Tolkiens Werk, die HoME, mit all ihren Erzählungen, Sprachen und nicht zuletzt den mannigfaltigen Verbindungen in die wirkliche Historie, sowie zu allgemein überlieferten Sagen und Mythen, stand für mich immer auf Augenhöhe mit Werken historischer Mythenschreiber, namentlich Homer oder Snorri.
Tolkiens Werk zeigt bis heute eine nicht zu unterschätzende Wirkung, die viel mit der mythologischen Grundlage unserer Gesellschaft zu tun hat. Ich glaube zwar nicht, dass er der Vater der „Fantasy“ als Literaturgattung ist, Autoren wie Jules Verne sind dem viel näher, aber ich denke, er ist ein wesentlicher Baustein zur Renaissance der Romantik, die uns neben modernen Öko-Religionen auch eine Verbundenheit mit dem nordeuropäischen Erbe bewahrt hat.

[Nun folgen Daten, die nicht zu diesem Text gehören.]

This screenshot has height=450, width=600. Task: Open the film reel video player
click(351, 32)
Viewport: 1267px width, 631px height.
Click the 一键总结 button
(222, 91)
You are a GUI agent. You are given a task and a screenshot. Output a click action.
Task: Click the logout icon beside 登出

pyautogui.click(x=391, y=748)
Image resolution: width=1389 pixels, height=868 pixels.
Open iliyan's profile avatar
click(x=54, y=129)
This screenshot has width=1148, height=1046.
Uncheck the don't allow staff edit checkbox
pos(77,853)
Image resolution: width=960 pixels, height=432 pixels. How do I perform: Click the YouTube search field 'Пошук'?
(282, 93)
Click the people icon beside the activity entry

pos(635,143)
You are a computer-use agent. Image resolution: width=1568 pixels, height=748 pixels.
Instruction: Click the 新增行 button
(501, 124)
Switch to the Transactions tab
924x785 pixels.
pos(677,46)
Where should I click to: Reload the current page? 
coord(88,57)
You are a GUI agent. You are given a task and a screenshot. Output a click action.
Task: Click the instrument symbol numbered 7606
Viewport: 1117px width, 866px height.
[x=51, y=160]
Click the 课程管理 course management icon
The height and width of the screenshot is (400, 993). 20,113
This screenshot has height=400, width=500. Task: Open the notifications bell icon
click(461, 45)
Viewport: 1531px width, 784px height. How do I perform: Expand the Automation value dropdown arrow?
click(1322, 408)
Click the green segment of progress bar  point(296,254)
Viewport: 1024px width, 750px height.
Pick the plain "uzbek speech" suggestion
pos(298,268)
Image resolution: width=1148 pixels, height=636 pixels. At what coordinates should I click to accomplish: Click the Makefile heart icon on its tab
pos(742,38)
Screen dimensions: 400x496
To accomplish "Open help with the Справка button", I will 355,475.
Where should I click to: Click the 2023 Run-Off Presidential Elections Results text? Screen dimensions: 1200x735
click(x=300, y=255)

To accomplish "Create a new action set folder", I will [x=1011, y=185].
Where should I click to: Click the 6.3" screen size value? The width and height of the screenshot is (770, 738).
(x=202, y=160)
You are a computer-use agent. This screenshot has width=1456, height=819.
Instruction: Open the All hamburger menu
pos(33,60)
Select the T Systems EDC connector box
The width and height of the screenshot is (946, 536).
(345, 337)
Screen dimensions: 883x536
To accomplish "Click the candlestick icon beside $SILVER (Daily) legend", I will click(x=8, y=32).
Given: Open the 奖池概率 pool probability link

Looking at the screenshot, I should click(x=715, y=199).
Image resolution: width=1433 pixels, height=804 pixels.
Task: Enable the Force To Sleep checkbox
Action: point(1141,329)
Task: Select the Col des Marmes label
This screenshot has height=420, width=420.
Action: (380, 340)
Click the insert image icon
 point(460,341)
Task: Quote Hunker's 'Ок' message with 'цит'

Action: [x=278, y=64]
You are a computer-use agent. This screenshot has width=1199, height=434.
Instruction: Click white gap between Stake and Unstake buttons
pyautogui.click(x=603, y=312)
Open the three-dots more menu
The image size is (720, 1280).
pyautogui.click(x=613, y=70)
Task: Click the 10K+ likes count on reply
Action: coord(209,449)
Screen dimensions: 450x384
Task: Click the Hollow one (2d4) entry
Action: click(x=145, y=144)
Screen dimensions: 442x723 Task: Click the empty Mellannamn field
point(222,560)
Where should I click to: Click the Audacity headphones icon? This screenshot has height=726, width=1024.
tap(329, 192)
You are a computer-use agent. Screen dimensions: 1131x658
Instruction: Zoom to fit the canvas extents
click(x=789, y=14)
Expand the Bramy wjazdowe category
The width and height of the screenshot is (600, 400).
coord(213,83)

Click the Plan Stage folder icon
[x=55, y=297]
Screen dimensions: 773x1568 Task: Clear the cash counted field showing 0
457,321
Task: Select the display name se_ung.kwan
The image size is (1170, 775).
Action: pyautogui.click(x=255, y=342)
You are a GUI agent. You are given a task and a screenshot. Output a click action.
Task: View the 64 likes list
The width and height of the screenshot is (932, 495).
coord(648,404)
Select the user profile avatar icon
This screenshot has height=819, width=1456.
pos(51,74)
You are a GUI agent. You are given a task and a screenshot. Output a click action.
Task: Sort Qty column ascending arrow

So wundert es mich nicht, dass in einer Zeit der Hochtechnologie ganze Generationen Sindarin oder Quenya lernen, fiktive Stammbäume durchsuchen und die Geologie des Hithaeglirs erforschen. Natürlich gibt es dadurch auch ein breites Sammelsurium an Trittbrettfahrern, sei es um mit filmischen Umsetzungen Geld zu verdienen, mehr Fan-Content unter die Leute zu bringen, oder indem sich im Schatten eine Vielzahl an Plagiaten und Eigenkreationen wie Unkraut zu etablieren versuchen.
Eine solche Kreation macht derzeit überall von sich Reden: Game of Thrones.
Ich weiß nicht, ob ich mich hier zu weit aus dem Fenster lehne, aber ich glaube, George Martin ist es erstmals gelungen, sich mit etwas vollkommen Eigenständigen in eine ähnliche Liga zu begeben. Beim ersten Lesen erschlägt einen das (noch unvollendete) Werk schier. Dabei sind es nicht nur die Handlungsstränge, die sich in bis dahin ungekannter Breite verästeln, ohne dabei an Relevanz zu verlieren, es sind auch die zahlreichen Verbindungen in die europäische Geschichte, mit Anspielungen von der griechischen Antike bis ins neuzeitliche England.
So eingebettet kann Game of Thrones zur Einstiegsdroge werden, indem man vom Roman aus die historischen Vorbilder entdeckt und so eine Brücke in die Kulturgeschichte betritt. Dies ist vor allem angesichts der aktuellen Diskussion um die Relevanz westlicher kultureller Identifikation höchst interessant.
Nicht wenige, die jegliche Beschäftigung mit der eigenen Vergangenheit als Anstößig und Ausgrenzend betrachten, gehen in der fiktiven Welt von Westeros nicht weniger auf, als andere in Tolkiens Mittelerde. Gerade die sozialen Netzwerke sind voll von Analysen, Theorien und Fachleuten, die sich in aufwändigen und langwierigen Arbeiten um Wissen auf Basis dieser Fiktionen bemühen.
Dabei kann man kaum bestreiten, dass beide, Tolkien wie Martin, eine zu tiefst europäische, genauer nordeuropäische Sagenwelt konzipiert haben und ganz offensichtlich spricht das auch heute insbesondere die junge Generation in großer Zahl an.
Dieser Befund mag hoffen lassen, doch wahrscheinlicher ist Folgendes:
Besonderen Glanz erhalten Dinge erst im Sterben. Die Rückschau, das Erkennen von Verlust, die Sehnsucht aus der Ferne, das alles hat weit mehr Faszination, als das Ursprüngliche. Warum auch immer – die Kopie liegt uns näher als das Original und darum werden wir die Brücke nicht betreten, die bereitet ist.